Architecture profs sue Dean Christoph Linder for age discrimination

Daily Emerald reporters Michael Tobin and Zach Price have the scoop here, read it all. Some snippets:

Three University of Oregon professors associated with the university’s Portland architecture program are suing UO and College of Design Dean Christoph Lindner for just under $4.3 million, alleging that Lindner and the university engaged in age discrimination and retaliation as well as breach of contract, according to court documents.

Professors Warren Gerald GastHans Joachim Neis and Donald Genasci, born in 1944, 1947 and 1938, respectively, all worked as architecture professors at the UO architecture program in Portland. According to the individual complaints filed by the professors, they “were the oldest three faculty members in the Portland Architecture program in 2017 and 2018.” [UOM: Click names for pdfs of the complaints, which are worth reading.]
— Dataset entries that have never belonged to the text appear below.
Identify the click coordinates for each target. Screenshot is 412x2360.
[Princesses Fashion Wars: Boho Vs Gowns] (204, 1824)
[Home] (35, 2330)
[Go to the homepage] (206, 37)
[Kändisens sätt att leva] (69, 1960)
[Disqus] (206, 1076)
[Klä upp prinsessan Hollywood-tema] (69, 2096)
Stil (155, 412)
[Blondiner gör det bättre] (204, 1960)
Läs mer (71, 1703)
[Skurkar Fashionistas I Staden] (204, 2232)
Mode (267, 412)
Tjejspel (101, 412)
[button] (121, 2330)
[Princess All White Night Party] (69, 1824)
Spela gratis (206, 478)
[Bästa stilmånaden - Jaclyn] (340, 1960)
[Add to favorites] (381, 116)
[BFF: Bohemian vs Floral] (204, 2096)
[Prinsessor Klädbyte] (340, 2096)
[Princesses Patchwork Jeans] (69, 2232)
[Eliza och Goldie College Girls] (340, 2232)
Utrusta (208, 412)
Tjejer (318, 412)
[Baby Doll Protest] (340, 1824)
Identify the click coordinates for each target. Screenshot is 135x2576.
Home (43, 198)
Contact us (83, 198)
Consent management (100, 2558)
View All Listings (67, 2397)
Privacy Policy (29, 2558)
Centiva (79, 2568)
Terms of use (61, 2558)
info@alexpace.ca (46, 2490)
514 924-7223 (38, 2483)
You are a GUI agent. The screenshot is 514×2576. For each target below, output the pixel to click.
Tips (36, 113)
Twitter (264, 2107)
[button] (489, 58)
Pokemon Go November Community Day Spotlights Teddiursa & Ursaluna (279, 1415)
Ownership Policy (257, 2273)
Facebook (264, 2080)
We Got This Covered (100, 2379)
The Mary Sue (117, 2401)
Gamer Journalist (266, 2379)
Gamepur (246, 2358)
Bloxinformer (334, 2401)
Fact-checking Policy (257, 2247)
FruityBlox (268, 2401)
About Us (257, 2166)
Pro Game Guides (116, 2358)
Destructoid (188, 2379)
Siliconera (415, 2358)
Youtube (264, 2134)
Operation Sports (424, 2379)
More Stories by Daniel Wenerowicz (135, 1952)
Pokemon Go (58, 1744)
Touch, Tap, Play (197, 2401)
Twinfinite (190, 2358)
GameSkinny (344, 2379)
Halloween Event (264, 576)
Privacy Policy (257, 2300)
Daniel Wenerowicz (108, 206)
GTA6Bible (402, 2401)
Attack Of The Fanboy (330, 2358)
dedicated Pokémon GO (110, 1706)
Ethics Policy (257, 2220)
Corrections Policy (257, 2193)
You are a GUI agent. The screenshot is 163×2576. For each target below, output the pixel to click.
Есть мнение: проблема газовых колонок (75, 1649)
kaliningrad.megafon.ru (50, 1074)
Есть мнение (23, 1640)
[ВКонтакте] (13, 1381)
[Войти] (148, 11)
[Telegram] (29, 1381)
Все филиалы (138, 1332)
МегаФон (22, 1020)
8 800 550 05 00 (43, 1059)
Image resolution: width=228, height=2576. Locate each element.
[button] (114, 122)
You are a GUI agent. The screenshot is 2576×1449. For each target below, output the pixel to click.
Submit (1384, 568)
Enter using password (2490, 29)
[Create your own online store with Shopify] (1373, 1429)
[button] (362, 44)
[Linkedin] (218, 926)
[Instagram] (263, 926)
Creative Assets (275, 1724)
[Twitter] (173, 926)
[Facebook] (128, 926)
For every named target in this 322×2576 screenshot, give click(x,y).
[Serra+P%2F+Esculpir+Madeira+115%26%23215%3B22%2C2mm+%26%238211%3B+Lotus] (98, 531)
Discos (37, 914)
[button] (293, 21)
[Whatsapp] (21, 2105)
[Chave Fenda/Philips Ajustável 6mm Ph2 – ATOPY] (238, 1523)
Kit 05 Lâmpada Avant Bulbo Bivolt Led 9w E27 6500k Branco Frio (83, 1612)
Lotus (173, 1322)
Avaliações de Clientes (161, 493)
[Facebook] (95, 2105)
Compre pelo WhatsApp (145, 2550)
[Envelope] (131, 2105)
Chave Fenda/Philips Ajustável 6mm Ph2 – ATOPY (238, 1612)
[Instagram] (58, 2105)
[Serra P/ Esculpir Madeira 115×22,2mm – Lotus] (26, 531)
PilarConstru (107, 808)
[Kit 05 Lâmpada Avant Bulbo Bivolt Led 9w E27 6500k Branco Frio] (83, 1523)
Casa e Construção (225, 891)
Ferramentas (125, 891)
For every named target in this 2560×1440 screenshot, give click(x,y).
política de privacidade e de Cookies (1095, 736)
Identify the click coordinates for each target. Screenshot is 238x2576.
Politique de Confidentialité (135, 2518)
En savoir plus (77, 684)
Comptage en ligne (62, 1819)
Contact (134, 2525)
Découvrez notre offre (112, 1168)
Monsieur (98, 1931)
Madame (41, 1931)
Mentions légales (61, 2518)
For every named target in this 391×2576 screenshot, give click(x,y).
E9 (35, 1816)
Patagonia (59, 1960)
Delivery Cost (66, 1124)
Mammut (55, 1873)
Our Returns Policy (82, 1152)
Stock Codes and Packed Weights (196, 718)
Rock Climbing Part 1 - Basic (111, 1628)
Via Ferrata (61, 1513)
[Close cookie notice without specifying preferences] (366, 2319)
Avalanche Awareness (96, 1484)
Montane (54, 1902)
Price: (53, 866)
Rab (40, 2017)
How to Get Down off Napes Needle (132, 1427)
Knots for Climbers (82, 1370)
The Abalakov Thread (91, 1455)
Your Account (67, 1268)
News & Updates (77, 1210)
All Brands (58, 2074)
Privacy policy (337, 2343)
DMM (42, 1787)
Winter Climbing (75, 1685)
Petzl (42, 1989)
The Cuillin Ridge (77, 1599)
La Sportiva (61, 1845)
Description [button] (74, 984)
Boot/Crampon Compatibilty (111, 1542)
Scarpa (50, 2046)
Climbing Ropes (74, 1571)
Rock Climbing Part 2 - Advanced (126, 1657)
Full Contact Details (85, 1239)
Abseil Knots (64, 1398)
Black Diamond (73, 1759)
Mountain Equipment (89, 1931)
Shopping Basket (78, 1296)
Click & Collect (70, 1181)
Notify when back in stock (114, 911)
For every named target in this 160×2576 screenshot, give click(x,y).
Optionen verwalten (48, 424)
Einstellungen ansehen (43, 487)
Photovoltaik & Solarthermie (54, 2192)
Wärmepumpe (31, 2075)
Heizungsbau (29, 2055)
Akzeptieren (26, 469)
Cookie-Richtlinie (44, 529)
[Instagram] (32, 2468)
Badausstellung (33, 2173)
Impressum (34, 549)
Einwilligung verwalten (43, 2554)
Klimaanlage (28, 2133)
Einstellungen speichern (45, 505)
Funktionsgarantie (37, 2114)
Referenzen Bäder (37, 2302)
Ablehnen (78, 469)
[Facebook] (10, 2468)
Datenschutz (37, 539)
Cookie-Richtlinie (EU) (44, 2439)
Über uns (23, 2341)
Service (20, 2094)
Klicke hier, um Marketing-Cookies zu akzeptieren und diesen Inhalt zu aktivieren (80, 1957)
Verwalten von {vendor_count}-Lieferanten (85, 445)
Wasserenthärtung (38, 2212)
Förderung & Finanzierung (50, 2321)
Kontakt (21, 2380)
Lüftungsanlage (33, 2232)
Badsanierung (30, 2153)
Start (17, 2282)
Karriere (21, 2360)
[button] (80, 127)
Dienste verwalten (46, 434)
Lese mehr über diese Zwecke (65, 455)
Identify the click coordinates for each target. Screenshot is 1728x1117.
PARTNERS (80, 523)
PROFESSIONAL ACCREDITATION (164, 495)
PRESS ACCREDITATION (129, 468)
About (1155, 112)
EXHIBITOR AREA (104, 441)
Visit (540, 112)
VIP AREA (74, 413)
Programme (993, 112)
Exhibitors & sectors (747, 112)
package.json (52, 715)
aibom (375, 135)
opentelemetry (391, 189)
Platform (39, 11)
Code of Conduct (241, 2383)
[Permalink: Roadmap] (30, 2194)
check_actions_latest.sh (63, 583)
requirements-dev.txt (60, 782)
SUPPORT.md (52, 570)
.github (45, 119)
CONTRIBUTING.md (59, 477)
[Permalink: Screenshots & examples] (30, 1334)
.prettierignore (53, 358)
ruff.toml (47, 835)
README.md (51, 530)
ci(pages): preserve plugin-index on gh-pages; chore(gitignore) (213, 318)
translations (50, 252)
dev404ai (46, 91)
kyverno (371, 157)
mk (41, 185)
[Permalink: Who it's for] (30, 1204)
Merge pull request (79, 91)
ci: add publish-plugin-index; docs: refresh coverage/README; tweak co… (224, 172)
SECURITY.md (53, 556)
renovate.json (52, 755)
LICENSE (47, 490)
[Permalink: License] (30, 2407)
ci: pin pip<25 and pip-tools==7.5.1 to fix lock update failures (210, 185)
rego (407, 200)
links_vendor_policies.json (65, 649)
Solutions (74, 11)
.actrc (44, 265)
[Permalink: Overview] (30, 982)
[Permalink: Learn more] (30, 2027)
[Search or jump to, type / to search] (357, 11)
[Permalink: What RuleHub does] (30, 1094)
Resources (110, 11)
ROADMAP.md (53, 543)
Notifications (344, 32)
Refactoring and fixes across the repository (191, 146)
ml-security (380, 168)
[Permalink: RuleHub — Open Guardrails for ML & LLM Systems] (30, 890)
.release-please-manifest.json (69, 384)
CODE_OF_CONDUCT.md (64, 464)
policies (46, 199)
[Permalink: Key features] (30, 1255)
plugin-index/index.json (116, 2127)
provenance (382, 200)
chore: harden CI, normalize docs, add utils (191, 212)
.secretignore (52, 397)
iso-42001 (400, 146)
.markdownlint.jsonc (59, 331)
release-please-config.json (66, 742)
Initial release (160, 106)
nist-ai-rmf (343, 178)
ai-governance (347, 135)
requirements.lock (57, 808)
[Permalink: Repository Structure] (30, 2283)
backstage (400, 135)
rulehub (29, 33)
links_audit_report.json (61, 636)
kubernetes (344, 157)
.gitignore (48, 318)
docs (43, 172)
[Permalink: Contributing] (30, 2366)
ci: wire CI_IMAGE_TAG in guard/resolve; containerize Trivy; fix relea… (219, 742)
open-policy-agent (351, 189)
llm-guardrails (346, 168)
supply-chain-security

The complaints say that the three professors received notices in May 2017 from Lindner notifying them that they would be relocated from Portland to the UO’s Eugene campus. The two other Portland architecture faculty members, who were under 60-years-old, were not asked to leave, according to the complaints.

… The complaints say that Lindner wanted the reassignment because the Portland program “needed ‘new energy’” and was “stale.” According to the complaints, Lindner “was motivated by his desire for ‘new blood’” and that the “‘reassignment’ had ‘nothing to do with budget.’”

The university disagrees with the claims made in the lawsuits, according to an email statement from UO spokeswoman Molly Blancett.

“As noted in their complaints, they filed similar claims with the Bureau of Labor and Industry (BOLI), and those claims were dismissed,” Blancett wrote on Friday. “In light of the pending litigation, we are unable to provide additional information at this time but will address the allegations in the court proceedings.” …

“Unable to provide additional information”? Come on. The university administration has regularly provided additional information about litigation, when they think it will help them.